HOW TO COMPLETE THIS TASK>
In the records that follow, the lines from the one containing "Screen dimensions: 890x578" to the one containing "Image resolution: width=1539", inclusive, are to be given again exactly.
== MATERIAL PROVIDED
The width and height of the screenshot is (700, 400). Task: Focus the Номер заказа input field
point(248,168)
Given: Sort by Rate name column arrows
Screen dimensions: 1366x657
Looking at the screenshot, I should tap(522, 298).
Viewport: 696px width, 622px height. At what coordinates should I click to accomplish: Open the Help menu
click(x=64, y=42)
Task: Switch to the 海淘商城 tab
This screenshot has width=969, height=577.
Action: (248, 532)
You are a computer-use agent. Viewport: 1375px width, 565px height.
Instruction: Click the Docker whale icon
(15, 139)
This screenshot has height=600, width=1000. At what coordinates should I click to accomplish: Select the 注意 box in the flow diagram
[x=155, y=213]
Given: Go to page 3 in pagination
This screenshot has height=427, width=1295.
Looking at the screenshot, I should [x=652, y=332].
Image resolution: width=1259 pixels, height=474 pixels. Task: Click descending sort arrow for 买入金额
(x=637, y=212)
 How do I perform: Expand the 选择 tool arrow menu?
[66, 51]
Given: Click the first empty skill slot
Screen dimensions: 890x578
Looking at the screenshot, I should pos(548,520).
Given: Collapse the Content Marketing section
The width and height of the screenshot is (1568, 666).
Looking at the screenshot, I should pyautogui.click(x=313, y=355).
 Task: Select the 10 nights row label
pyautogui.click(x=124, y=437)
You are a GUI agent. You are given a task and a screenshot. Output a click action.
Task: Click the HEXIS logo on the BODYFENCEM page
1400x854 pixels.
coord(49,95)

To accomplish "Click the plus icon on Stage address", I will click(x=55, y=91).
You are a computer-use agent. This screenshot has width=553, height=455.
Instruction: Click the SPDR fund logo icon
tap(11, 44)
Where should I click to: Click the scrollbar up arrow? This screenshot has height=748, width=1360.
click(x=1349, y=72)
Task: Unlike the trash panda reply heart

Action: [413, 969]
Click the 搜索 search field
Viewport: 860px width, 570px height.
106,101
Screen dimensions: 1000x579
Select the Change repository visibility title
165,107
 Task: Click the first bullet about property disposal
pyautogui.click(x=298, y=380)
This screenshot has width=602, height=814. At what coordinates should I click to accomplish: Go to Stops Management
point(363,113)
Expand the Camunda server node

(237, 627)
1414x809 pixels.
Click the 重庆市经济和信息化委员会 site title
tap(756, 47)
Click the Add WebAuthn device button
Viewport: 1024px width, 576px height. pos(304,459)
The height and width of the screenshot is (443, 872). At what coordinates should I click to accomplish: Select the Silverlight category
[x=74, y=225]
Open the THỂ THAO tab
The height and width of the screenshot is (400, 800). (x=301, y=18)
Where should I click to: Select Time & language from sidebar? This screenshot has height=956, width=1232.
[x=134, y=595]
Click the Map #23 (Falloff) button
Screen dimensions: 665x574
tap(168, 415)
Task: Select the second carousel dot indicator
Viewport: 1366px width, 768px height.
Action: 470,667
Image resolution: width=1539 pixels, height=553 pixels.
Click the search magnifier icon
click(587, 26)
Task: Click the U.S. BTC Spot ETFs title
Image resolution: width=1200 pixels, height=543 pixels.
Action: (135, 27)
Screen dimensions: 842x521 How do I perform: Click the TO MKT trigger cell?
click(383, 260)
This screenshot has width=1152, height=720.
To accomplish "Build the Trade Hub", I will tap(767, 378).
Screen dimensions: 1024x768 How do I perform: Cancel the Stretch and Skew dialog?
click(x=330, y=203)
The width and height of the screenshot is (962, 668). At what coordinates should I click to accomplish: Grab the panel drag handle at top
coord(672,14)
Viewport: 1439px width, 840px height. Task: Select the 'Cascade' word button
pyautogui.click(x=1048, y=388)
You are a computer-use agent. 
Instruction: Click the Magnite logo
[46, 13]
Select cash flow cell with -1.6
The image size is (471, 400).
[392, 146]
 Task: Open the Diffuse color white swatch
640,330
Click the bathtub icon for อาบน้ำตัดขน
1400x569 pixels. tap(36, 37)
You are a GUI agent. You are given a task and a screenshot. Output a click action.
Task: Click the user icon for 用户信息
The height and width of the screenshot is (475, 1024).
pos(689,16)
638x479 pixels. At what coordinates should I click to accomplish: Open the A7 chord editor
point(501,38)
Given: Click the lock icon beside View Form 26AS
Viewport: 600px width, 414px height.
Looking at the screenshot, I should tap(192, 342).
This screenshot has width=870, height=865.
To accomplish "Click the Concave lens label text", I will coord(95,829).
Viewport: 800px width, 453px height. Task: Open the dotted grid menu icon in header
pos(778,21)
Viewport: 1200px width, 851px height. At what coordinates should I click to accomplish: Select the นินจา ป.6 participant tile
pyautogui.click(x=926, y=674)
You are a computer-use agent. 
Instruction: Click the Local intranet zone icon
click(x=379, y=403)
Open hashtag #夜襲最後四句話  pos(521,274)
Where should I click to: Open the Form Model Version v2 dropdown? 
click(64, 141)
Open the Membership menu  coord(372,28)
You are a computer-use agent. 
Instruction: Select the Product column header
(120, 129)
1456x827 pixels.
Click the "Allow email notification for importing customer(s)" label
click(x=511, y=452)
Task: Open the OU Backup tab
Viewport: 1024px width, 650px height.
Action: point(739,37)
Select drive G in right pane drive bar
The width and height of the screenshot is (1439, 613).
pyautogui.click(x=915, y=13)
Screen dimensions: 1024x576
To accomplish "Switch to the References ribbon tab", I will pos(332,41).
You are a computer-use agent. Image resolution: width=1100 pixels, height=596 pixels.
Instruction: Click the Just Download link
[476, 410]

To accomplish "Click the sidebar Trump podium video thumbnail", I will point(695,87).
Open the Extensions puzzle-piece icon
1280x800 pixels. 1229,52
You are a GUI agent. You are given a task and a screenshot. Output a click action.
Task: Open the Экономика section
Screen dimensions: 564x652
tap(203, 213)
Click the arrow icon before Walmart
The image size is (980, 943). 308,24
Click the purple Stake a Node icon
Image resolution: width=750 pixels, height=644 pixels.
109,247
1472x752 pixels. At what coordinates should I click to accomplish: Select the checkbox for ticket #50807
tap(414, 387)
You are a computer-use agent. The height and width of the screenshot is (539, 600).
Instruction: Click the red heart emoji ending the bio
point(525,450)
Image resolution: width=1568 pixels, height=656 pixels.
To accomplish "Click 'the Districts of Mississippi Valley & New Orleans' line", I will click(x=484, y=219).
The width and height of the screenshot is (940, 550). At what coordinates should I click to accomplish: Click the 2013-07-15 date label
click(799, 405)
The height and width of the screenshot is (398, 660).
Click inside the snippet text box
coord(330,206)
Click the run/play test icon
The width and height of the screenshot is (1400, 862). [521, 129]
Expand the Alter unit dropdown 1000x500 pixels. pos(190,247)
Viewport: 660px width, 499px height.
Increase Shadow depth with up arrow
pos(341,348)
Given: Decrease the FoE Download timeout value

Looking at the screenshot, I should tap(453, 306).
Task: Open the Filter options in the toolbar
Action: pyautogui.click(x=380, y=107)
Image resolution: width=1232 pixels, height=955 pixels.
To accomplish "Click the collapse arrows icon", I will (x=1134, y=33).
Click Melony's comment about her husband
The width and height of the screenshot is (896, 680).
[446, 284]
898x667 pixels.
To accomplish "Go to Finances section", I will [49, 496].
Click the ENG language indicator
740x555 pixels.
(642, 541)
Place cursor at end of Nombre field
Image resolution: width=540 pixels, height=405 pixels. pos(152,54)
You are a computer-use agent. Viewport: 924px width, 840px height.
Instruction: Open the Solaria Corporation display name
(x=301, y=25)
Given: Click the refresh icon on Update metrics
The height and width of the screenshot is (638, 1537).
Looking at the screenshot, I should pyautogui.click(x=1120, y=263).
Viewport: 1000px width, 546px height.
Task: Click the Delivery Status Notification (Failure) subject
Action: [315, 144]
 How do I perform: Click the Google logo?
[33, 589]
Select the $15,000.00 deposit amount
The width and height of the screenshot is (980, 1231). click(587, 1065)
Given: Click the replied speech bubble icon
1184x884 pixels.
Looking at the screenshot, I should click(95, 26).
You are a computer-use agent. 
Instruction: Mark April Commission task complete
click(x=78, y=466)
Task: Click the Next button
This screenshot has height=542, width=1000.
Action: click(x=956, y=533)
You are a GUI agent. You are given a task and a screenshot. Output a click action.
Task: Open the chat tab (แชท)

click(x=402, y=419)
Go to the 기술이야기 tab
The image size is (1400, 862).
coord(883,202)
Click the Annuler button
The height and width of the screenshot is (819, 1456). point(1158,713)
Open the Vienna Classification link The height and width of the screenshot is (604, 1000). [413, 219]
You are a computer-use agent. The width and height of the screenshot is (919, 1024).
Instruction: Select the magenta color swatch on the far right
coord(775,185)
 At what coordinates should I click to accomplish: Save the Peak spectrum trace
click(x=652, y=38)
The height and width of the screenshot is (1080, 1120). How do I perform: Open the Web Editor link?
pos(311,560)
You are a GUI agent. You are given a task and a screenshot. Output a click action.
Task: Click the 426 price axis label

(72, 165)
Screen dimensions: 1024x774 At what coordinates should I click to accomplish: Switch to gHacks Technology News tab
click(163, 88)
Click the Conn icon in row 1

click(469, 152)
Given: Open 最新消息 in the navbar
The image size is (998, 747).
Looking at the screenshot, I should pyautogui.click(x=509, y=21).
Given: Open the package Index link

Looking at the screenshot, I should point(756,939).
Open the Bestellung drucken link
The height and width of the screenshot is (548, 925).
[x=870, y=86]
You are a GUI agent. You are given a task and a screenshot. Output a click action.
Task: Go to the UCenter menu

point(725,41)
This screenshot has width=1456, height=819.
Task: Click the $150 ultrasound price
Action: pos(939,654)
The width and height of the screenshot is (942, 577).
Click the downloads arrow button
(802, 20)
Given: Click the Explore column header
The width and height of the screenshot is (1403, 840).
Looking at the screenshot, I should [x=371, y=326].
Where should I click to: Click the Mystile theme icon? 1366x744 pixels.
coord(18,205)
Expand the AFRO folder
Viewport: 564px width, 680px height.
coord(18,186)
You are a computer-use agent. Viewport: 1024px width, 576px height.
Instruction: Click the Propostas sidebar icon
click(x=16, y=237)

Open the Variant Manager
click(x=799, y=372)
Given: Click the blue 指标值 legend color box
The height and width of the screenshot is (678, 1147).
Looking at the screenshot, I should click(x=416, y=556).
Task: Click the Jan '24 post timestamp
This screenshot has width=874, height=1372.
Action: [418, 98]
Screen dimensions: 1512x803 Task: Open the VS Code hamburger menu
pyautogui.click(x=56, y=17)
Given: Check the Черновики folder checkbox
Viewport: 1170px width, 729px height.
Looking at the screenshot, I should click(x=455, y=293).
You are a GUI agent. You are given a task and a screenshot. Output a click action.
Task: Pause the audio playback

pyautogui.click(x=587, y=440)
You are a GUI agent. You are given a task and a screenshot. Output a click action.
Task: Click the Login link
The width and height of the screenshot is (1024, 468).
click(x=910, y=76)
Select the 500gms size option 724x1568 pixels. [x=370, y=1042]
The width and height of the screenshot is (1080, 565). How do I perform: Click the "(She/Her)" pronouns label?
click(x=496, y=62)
====
RESPONSE TO THE TASK>
Screen dimensions: 890x578
Looking at the screenshot, I should pos(548,520).
Given: Collapse the Content Marketing section
The width and height of the screenshot is (1568, 666).
Looking at the screenshot, I should pyautogui.click(x=313, y=355).
 Task: Select the 10 nights row label
pyautogui.click(x=124, y=437)
You are a GUI agent. You are given a task and a screenshot. Output a click action.
Task: Click the HEXIS logo on the BODYFENCEM page
1400x854 pixels.
coord(49,95)

To accomplish "Click the plus icon on Stage address", I will click(x=55, y=91).
You are a computer-use agent. This screenshot has width=553, height=455.
Instruction: Click the SPDR fund logo icon
tap(11, 44)
Where should I click to: Click the scrollbar up arrow? This screenshot has height=748, width=1360.
click(x=1349, y=72)
Task: Unlike the trash panda reply heart

Action: [413, 969]
Click the 搜索 search field
Viewport: 860px width, 570px height.
106,101
Screen dimensions: 1000x579
Select the Change repository visibility title
165,107
 Task: Click the first bullet about property disposal
pyautogui.click(x=298, y=380)
This screenshot has width=602, height=814. At what coordinates should I click to accomplish: Go to Stops Management
point(363,113)
Expand the Camunda server node

(237, 627)
1414x809 pixels.
Click the 重庆市经济和信息化委员会 site title
tap(756, 47)
Click the Add WebAuthn device button
Viewport: 1024px width, 576px height. pos(304,459)
The height and width of the screenshot is (443, 872). At what coordinates should I click to accomplish: Select the Silverlight category
[x=74, y=225]
Open the THỂ THAO tab
The height and width of the screenshot is (400, 800). (x=301, y=18)
Where should I click to: Select Time & language from sidebar? This screenshot has height=956, width=1232.
[x=134, y=595]
Click the Map #23 (Falloff) button
Screen dimensions: 665x574
tap(168, 415)
Task: Select the second carousel dot indicator
Viewport: 1366px width, 768px height.
Action: 470,667
Image resolution: width=1539 pixels, height=553 pixels.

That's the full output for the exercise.